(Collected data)
####################

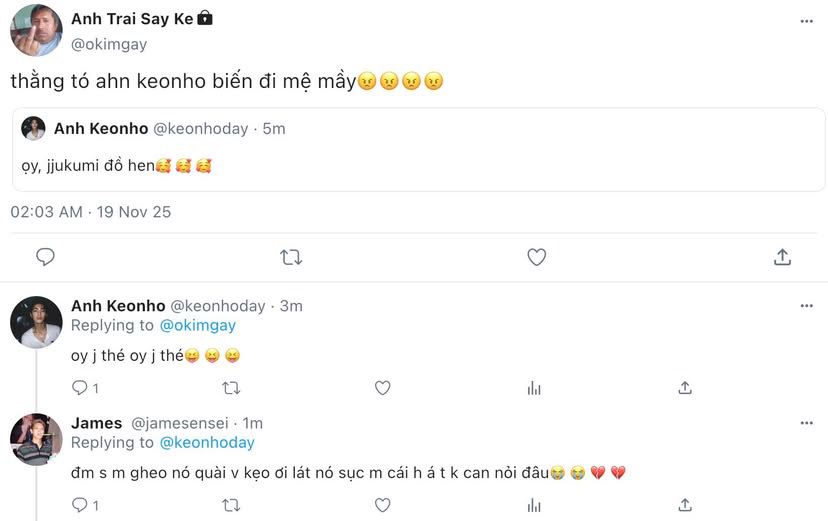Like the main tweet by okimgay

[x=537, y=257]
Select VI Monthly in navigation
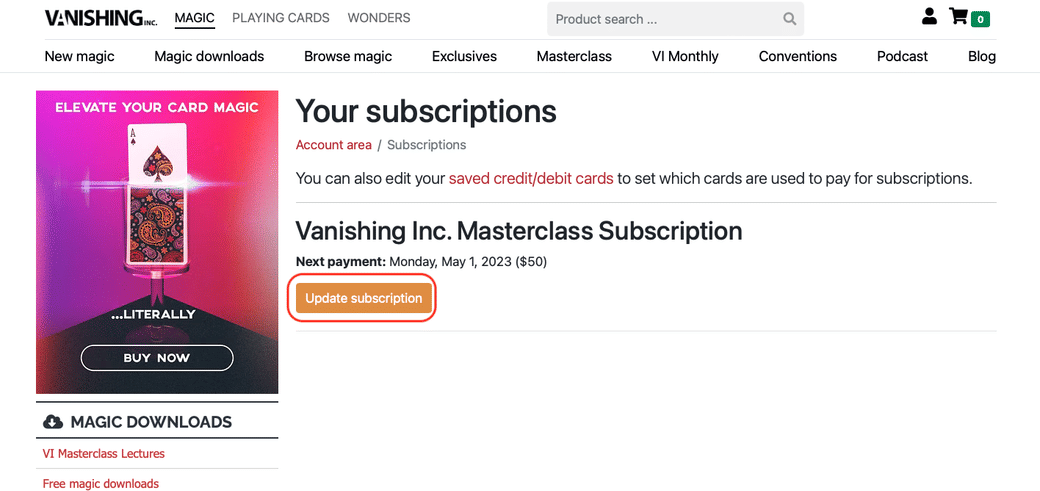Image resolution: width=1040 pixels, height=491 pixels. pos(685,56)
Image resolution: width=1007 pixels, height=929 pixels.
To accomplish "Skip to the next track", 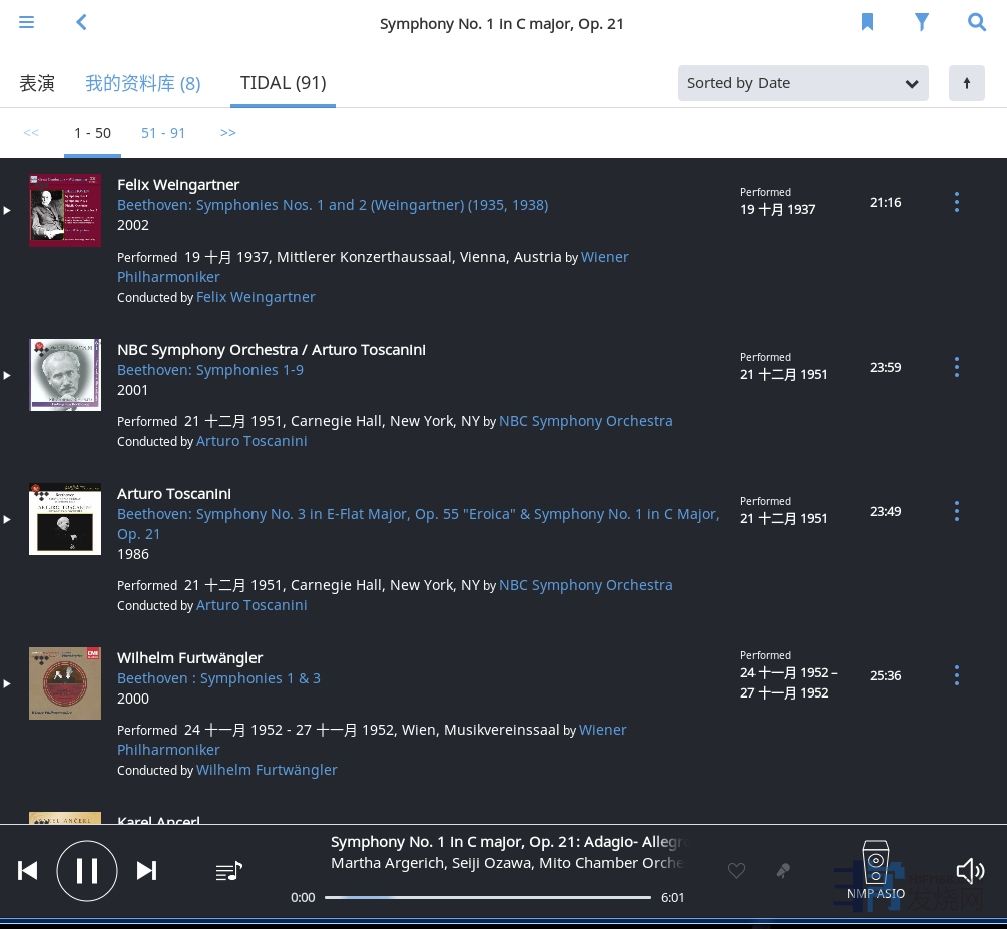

####################

Set out, exactly as given, the line that contains "Image resolution: width=1007" along with each line after it through the end of the records above; omit the pictures.

> OUTPUT FOR THIS TASK
Image resolution: width=1007 pixels, height=929 pixels.
To accomplish "Skip to the next track", 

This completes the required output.